Even if a Seller is willing to carry back financing, the Seller usually prefers to receive a note secured by the property he is selling (i.e., the replacement property) rather than receiving a note secured by a property with which he is totally unfamiliar. (i.e., the relinquished property).

 

SALE TO THIRD PARTY

 

The third alternative is for the QI to sell the buyer's note and to deliver the proceeds to the Seller as part of the consideration for the replacement property.

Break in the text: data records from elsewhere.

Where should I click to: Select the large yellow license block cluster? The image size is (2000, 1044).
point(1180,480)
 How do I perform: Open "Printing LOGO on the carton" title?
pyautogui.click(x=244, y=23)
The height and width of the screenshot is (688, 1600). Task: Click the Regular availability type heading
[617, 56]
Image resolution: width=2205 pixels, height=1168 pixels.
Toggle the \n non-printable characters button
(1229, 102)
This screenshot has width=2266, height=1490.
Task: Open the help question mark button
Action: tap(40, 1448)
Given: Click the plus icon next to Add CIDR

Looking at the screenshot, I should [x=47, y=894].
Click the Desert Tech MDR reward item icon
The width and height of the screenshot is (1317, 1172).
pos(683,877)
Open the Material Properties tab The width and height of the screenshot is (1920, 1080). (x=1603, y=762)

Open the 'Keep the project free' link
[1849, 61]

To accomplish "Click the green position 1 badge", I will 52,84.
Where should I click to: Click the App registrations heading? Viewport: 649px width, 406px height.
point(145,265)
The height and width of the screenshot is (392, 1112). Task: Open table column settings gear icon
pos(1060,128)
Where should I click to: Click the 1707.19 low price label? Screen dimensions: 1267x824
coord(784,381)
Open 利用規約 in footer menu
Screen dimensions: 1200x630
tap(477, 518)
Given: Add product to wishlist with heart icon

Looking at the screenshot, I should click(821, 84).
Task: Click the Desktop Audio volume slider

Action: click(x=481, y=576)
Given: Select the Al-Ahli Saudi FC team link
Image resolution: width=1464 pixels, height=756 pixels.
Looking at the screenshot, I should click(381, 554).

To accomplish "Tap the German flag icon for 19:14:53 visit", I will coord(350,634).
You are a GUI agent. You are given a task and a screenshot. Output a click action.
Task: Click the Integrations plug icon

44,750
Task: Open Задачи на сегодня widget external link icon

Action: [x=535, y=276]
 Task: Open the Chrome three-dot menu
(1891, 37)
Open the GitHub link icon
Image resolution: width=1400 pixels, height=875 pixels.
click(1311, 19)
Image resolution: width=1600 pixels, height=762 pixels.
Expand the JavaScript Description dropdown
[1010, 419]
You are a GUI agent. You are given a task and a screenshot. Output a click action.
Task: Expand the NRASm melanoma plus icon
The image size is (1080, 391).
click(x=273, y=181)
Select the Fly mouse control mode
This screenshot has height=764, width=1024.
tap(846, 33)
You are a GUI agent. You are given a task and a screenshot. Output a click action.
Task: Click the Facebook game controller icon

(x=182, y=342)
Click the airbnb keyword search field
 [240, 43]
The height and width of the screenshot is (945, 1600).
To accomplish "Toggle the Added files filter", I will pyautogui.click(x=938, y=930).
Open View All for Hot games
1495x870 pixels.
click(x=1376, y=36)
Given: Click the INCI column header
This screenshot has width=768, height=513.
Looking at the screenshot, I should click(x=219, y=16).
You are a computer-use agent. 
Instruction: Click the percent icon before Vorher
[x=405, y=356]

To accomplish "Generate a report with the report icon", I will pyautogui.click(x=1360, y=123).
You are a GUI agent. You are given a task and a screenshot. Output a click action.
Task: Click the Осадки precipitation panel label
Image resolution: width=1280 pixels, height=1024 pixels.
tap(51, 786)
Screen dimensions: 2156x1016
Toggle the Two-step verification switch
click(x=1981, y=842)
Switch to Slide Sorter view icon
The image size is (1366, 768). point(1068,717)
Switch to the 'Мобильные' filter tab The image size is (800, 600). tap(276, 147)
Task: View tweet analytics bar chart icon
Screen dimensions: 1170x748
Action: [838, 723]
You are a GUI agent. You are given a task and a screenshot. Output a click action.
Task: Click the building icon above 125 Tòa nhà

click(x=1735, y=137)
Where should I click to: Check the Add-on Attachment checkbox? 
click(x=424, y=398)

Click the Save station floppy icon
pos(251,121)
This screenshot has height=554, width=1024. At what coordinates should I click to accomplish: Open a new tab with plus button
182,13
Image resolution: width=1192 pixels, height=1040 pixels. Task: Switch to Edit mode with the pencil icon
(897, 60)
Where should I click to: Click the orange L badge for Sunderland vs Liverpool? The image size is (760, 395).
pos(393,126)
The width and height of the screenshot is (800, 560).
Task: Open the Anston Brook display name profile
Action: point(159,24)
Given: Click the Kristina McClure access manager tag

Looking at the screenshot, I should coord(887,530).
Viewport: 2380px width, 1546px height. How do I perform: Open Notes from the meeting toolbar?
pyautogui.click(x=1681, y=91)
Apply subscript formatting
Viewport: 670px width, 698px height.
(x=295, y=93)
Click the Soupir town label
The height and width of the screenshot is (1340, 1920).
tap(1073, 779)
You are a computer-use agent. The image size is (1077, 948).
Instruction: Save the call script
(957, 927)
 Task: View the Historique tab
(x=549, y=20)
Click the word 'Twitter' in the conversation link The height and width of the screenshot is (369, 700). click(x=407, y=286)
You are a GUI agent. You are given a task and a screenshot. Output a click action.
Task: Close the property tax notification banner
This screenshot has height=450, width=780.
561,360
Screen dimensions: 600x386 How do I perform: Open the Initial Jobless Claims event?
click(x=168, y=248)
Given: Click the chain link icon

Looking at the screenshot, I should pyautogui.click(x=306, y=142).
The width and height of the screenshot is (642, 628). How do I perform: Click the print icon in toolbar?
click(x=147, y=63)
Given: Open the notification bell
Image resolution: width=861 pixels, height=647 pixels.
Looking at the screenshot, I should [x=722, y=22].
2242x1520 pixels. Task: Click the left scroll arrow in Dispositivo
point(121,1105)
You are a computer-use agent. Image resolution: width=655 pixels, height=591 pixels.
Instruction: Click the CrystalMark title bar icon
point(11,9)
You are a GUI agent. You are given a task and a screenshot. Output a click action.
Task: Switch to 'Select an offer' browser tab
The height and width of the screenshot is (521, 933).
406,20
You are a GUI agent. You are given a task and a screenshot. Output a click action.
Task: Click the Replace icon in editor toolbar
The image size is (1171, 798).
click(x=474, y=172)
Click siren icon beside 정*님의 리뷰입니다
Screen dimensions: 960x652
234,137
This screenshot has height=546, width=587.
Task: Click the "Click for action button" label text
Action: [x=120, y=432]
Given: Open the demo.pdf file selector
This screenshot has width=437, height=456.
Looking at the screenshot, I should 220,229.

Example 5: In Example 1, the QI sells the buyer's note to an unrelated third party for $170. Adam Apple enters into a purchase agreement to buy Greenacre from Charlotte Chops for $600 cash. At close of the second escrow, Adam Apple delivers $30 to the QI who delivers $600 to Charlotte Chops (i.e., the $570 which it is already holding plus the $30 received from Adam Apple). Concurrently, Charlotte Chops deeds Greenacre to Adam Apple.

 

In theory, a sale of the buyer's note by the QI has no adverse effect on the Exchangor. However, if the QI sells the buyer's note to a person or entity related to the Exchangor, the IRS may contend that party is acting as the agent of the Exchangor, who then should be treated as having received cash boot.

 

CONCLUSION

 

Execution by the Buyer of a seller carryback note presents practical complications and tax risks for the Exchangor. However, if the exchange is carefully structured, the practical problems can be overcome and the chances of adverse tax consequences can be minimized.